TASK STATEMENT
Every line of the records that holds the word "Focus" should be copied out.
[[ DATA IN THIS EXERCISE open ]]
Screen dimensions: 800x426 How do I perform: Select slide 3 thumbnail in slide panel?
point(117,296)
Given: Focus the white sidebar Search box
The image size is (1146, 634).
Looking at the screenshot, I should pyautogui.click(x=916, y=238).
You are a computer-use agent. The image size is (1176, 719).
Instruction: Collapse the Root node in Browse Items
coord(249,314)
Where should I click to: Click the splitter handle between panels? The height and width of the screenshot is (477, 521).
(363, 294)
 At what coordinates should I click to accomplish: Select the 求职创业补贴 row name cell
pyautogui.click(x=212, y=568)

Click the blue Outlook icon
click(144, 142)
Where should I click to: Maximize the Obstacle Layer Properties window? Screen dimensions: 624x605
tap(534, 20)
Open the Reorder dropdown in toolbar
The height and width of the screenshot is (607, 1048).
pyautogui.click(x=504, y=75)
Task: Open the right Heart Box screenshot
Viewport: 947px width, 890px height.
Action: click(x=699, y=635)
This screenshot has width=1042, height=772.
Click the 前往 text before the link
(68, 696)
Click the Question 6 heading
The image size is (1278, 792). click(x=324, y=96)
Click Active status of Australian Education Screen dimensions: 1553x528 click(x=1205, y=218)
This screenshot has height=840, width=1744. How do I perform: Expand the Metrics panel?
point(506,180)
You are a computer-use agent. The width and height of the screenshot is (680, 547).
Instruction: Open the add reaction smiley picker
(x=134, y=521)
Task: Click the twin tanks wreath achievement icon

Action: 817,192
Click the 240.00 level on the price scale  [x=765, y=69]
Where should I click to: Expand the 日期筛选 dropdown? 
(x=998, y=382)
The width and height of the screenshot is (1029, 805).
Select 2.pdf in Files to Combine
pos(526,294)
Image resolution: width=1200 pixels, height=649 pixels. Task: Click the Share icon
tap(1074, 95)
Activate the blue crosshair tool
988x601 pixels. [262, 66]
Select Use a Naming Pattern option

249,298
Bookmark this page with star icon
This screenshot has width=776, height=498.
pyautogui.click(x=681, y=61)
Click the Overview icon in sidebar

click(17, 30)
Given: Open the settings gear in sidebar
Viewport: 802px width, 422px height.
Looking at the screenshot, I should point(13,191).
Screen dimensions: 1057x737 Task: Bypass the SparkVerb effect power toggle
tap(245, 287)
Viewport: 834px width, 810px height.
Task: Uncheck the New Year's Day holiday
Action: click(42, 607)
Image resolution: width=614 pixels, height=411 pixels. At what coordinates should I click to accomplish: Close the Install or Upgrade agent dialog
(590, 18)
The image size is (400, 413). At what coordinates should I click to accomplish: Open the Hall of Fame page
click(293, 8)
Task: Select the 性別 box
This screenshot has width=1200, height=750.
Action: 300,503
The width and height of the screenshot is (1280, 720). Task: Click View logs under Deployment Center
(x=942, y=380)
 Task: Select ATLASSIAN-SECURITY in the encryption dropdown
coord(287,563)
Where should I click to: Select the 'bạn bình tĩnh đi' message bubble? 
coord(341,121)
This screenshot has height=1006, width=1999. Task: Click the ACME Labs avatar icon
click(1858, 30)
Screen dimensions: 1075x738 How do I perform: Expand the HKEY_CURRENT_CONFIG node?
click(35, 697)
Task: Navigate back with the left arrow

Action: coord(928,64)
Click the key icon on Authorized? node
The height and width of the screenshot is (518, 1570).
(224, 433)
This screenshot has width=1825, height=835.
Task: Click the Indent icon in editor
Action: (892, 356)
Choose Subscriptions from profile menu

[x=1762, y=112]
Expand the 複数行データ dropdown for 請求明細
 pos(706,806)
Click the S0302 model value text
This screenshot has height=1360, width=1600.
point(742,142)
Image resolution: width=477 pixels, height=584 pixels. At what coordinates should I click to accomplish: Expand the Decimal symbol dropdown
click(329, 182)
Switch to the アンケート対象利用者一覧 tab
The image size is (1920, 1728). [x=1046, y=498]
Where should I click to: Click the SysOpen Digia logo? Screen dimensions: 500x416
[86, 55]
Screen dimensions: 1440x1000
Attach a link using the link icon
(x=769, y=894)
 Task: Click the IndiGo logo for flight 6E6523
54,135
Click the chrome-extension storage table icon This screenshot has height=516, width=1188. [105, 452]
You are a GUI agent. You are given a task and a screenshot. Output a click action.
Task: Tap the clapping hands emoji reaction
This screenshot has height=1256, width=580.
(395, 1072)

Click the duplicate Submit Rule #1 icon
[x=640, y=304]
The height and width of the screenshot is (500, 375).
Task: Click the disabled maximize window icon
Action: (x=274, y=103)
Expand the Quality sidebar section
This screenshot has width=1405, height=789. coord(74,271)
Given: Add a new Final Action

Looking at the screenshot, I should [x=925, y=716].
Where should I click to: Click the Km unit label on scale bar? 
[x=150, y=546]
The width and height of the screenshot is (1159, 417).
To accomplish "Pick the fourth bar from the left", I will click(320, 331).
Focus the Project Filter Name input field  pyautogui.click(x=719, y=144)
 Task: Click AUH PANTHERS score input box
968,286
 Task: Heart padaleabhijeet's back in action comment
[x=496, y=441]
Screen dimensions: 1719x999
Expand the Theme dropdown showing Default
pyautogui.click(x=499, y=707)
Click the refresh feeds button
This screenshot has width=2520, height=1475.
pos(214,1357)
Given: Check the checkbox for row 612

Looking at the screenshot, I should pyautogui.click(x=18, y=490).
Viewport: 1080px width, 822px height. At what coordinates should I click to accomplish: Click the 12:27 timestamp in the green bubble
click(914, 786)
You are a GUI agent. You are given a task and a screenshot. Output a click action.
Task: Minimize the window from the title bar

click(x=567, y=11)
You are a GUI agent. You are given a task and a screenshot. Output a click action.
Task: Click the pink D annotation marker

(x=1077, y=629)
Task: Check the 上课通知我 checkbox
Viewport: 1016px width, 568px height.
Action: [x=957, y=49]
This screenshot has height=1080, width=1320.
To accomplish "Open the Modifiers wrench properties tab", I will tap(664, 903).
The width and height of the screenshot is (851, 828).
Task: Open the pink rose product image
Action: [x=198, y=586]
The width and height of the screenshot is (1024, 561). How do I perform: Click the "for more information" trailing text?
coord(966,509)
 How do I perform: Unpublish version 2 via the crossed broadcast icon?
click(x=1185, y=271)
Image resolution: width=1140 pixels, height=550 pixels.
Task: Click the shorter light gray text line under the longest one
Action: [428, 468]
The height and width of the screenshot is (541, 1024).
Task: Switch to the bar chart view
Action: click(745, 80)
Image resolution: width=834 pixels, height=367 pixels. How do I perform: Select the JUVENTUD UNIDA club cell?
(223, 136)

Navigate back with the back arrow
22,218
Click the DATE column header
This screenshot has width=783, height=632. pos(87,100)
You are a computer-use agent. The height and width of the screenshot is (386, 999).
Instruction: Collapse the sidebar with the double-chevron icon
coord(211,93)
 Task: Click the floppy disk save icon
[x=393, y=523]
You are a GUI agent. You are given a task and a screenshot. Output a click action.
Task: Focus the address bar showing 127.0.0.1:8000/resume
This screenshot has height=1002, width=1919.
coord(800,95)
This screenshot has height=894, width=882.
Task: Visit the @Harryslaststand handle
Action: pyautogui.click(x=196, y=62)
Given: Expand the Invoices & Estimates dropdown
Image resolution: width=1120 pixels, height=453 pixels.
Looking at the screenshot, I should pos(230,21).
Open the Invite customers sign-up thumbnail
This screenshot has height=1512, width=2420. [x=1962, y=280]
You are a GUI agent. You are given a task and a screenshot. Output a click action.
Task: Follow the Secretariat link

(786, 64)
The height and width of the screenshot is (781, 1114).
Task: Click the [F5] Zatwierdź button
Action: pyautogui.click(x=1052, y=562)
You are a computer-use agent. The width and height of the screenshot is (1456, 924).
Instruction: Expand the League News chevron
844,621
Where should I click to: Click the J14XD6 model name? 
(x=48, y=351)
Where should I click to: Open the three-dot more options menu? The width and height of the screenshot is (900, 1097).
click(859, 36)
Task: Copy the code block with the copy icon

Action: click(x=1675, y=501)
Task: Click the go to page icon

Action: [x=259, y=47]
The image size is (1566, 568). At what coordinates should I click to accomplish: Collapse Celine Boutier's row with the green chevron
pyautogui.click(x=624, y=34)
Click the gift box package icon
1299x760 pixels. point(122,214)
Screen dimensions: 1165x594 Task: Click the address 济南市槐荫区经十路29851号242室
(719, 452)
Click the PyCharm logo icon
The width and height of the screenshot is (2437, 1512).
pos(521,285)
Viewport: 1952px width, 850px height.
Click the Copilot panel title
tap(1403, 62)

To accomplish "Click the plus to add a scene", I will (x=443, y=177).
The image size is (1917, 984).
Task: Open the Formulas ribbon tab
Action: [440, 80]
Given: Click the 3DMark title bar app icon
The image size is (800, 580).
[[ DATA IN THIS EXERCISE closed ]]
TASK SOLUTION
Given: Focus the white sidebar Search box
Focus the Project Filter Name input field  pyautogui.click(x=719, y=144)
Task: Focus the address bar showing 127.0.0.1:8000/resume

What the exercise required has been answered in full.